[Raw records]
>>>

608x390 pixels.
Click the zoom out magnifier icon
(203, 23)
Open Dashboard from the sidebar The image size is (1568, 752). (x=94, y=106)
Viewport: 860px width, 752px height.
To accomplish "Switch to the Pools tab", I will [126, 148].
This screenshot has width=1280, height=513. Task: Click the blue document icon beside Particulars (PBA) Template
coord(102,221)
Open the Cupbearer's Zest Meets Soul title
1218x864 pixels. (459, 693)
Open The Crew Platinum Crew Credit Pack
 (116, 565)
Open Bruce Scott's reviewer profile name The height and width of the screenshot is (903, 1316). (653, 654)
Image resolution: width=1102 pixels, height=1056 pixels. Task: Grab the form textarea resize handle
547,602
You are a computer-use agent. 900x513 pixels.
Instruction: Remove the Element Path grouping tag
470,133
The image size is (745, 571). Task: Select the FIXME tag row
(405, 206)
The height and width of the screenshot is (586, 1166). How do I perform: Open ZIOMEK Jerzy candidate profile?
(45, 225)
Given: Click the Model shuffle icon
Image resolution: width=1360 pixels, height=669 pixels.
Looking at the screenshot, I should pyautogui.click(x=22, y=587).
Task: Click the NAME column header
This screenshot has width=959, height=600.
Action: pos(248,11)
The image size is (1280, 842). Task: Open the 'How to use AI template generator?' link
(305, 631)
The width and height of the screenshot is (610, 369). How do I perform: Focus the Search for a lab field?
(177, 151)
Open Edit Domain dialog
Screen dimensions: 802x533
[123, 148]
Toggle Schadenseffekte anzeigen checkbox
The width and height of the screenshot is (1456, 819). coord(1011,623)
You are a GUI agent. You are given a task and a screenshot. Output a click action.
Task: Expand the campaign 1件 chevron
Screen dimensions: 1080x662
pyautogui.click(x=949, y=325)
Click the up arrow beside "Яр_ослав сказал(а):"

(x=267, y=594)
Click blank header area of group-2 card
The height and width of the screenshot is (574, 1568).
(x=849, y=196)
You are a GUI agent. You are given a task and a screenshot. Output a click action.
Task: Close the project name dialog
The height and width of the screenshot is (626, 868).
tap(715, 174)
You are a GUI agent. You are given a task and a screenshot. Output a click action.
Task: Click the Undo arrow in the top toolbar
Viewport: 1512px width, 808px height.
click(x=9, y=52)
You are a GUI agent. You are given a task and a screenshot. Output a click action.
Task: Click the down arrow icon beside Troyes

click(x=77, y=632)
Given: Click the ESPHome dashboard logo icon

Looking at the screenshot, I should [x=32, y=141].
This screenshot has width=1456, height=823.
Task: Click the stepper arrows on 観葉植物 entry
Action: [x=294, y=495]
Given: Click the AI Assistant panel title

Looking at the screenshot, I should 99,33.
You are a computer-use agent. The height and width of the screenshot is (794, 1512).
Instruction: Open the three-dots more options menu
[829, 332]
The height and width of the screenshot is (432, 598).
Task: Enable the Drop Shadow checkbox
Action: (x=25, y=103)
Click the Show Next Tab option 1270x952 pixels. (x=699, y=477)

<<<

> [PROBLEM TO SOLVE] Render these lines as a Markdown table with the columns Row and Line, giving each line its own numbered row and leaving out blank lines.

> [WRITTEN SOLUTION]
| Row | Line |
|---|---|
| 1 | 608x390 pixels. |
| 2 | Click the zoom out magnifier icon |
| 3 | (203, 23) |
| 4 | Open Dashboard from the sidebar The image size is (1568, 752). (x=94, y=106) |
| 5 | Viewport: 860px width, 752px height. |
| 6 | To accomplish "Switch to the Pools tab", I will [126, 148]. |
| 7 | This screenshot has width=1280, height=513. Task: Click the blue document icon beside Particulars (PBA) Template |
| 8 | coord(102,221) |
| 9 | Open the Cupbearer's Zest Meets Soul title |
| 10 | 1218x864 pixels. (459, 693) |
| 11 | Open The Crew Platinum Crew Credit Pack |
| 12 |  (116, 565) |
| 13 | Open Bruce Scott's reviewer profile name The height and width of the screenshot is (903, 1316). (653, 654) |
| 14 | Image resolution: width=1102 pixels, height=1056 pixels. Task: Grab the form textarea resize handle |
| 15 | 547,602 |
| 16 | You are a computer-use agent. 900x513 pixels. |
| 17 | Instruction: Remove the Element Path grouping tag |
| 18 | 470,133 |
| 19 | The image size is (745, 571). Task: Select the FIXME tag row |
| 20 | (405, 206) |
| 21 | The height and width of the screenshot is (586, 1166). How do I perform: Open ZIOMEK Jerzy candidate profile? |
| 22 | (45, 225) |
| 23 | Given: Click the Model shuffle icon |
| 24 | Image resolution: width=1360 pixels, height=669 pixels. |
| 25 | Looking at the screenshot, I should pyautogui.click(x=22, y=587). |
| 26 | Task: Click the NAME column header |
| 27 | This screenshot has width=959, height=600. |
| 28 | Action: pos(248,11) |
| 29 | The image size is (1280, 842). Task: Open the 'How to use AI template generator?' link |
| 30 | (305, 631) |
| 31 | The width and height of the screenshot is (610, 369). How do I perform: Focus the Search for a lab field? |
| 32 | (177, 151) |
| 33 | Open Edit Domain dialog |
| 34 | Screen dimensions: 802x533 |
| 35 | [123, 148] |
| 36 | Toggle Schadenseffekte anzeigen checkbox |
| 37 | The width and height of the screenshot is (1456, 819). coord(1011,623) |
| 38 | You are a GUI agent. You are given a task and a screenshot. Output a click action. |
| 39 | Task: Expand the campaign 1件 chevron |
| 40 | Screen dimensions: 1080x662 |
| 41 | pyautogui.click(x=949, y=325) |
| 42 | Click the up arrow beside "Яр_ослав сказал(а):" |
| 43 | (x=267, y=594) |
| 44 | Click blank header area of group-2 card |
| 45 | The height and width of the screenshot is (574, 1568). |
| 46 | (x=849, y=196) |
| 47 | You are a GUI agent. You are given a task and a screenshot. Output a click action. |
| 48 | Task: Close the project name dialog |
| 49 | The height and width of the screenshot is (626, 868). |
| 50 | tap(715, 174) |
| 51 | You are a GUI agent. You are given a task and a screenshot. Output a click action. |
| 52 | Task: Click the Undo arrow in the top toolbar |
| 53 | Viewport: 1512px width, 808px height. |
| 54 | click(x=9, y=52) |
| 55 | You are a GUI agent. You are given a task and a screenshot. Output a click action. |
| 56 | Task: Click the down arrow icon beside Troyes |
| 57 | click(x=77, y=632) |
| 58 | Given: Click the ESPHome dashboard logo icon |
| 59 | Looking at the screenshot, I should [x=32, y=141]. |
| 60 | This screenshot has width=1456, height=823. |
| 61 | Task: Click the stepper arrows on 観葉植物 entry |
| 62 | Action: [x=294, y=495] |
| 63 | Given: Click the AI Assistant panel title |
| 64 | Looking at the screenshot, I should 99,33. |
| 65 | You are a computer-use agent. The height and width of the screenshot is (794, 1512). |
| 66 | Instruction: Open the three-dots more options menu |
| 67 | [829, 332] |
| 68 | The height and width of the screenshot is (432, 598). |
| 69 | Task: Enable the Drop Shadow checkbox |
| 70 | Action: (x=25, y=103) |
| 71 | Click the Show Next Tab option 1270x952 pixels. (x=699, y=477) |